Was das Gesetz nicht regelt: Das Erbschaftsteuerrecht bleibt unverändert. Der Wissenschaftliche Dienst hat ausdrücklich angemahnt, dass für Erbverträge und Erbverzichte geklärt werden muss, ob Erbschaft- oder Schenkungsteuerrecht gilt, wann die Erklärungsfristen beginnen, wie im Erbvertrag anerkannte Schulden abzugsfähig sind und wie die Gegenleistung zu behandeln ist. Bis dahin ist bei der Gestaltung Zurückhaltung geboten.
23. Quellen und Arbeitsmaterialien
- Gesetz Ν 5303/2026 — vollständiger Text, griechisch/deutsch — alle 41 Artikel und das gesamte neue Fünfte Buch (ΑΚ 1710–2000) in zweisprachiger, verlinkter Fassung.
- Anhang: Konkordanztabelle altes/neues Recht — Gegenüberstellung von 323 bisherigen und 290 neuen Artikeln, wie sie die amtliche Tabelle ausweist (ΑΚ 1750 und 1765 sind dort nicht aufgeführt), mit deutscher Übersetzung überall dort, wo sich der Regelungsgehalt geändert hat.
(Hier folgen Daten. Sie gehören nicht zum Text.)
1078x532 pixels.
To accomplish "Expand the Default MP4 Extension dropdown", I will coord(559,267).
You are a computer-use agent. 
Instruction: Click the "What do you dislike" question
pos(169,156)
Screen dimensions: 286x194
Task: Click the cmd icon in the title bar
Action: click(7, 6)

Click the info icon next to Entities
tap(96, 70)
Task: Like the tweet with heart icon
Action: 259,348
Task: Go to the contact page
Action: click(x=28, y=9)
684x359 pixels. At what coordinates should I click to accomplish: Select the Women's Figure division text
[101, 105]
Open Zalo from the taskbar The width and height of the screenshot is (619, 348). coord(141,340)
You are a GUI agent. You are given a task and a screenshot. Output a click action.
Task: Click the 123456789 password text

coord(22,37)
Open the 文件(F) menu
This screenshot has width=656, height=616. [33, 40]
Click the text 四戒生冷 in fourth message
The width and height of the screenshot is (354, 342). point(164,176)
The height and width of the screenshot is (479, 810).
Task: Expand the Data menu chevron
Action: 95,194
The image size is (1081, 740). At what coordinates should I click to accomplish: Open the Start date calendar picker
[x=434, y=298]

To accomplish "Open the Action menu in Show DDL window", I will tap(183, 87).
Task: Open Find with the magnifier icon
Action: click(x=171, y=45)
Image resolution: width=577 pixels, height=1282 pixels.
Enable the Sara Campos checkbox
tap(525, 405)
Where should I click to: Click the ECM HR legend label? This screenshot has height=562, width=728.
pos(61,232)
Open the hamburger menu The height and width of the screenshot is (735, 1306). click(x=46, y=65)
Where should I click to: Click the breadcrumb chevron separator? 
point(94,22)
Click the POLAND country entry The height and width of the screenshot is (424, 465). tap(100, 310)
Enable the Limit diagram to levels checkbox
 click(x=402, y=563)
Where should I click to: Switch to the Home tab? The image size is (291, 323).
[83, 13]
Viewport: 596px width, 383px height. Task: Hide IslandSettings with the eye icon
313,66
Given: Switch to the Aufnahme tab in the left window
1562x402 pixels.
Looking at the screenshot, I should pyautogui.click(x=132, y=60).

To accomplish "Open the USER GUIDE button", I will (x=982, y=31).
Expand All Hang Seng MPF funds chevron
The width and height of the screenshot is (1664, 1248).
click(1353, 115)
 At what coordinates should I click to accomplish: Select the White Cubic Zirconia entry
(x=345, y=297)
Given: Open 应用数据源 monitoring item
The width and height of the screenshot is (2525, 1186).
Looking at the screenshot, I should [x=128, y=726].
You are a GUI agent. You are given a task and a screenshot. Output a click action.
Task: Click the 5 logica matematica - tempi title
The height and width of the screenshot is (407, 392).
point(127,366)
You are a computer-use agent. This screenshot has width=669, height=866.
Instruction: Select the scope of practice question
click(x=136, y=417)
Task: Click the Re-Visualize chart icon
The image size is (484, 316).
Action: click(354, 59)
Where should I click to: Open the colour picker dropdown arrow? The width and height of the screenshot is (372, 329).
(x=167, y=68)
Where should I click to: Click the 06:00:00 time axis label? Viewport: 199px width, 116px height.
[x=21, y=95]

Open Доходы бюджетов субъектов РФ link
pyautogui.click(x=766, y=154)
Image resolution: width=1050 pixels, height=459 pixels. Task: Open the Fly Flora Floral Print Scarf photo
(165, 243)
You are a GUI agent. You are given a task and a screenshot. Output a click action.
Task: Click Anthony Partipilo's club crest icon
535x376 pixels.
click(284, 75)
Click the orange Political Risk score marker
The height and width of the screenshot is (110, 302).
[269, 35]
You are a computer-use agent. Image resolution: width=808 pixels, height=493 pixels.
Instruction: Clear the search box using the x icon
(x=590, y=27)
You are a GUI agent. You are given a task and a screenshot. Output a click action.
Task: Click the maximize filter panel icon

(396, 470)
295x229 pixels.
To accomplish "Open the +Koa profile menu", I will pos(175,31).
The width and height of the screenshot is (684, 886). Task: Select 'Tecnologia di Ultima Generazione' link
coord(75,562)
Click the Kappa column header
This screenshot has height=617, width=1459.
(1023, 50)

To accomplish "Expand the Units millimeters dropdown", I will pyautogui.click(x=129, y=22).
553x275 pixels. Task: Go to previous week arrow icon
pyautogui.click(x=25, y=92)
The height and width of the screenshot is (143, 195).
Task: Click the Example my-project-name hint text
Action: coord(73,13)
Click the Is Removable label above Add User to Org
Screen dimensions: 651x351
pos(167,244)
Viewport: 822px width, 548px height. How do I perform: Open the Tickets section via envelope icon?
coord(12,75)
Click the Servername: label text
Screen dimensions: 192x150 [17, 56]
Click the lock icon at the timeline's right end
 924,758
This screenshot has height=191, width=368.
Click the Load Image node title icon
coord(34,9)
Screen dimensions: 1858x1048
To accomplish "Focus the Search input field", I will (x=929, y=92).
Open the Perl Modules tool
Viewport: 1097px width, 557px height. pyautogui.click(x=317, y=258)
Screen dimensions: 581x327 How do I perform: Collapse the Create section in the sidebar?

- Stellungnahme des Wirtschafts- und Sozialrats (Ο.Κ.Ε.) — griechisch/deutsch.
- Bericht des Wissenschaftlichen Dienstes des Parlaments — griechisch/deutsch.
Rechtsstand: 22. Mai 2026 (Verkündung). Die erbrechtlichen Vorschriften gelten für Erbfälle ab dem 16. September 2026. Dieser Beitrag dient der allgemeinen Information; er begründet kein Mandatsverhältnis und ersetzt keine Prüfung des Einzelfalls.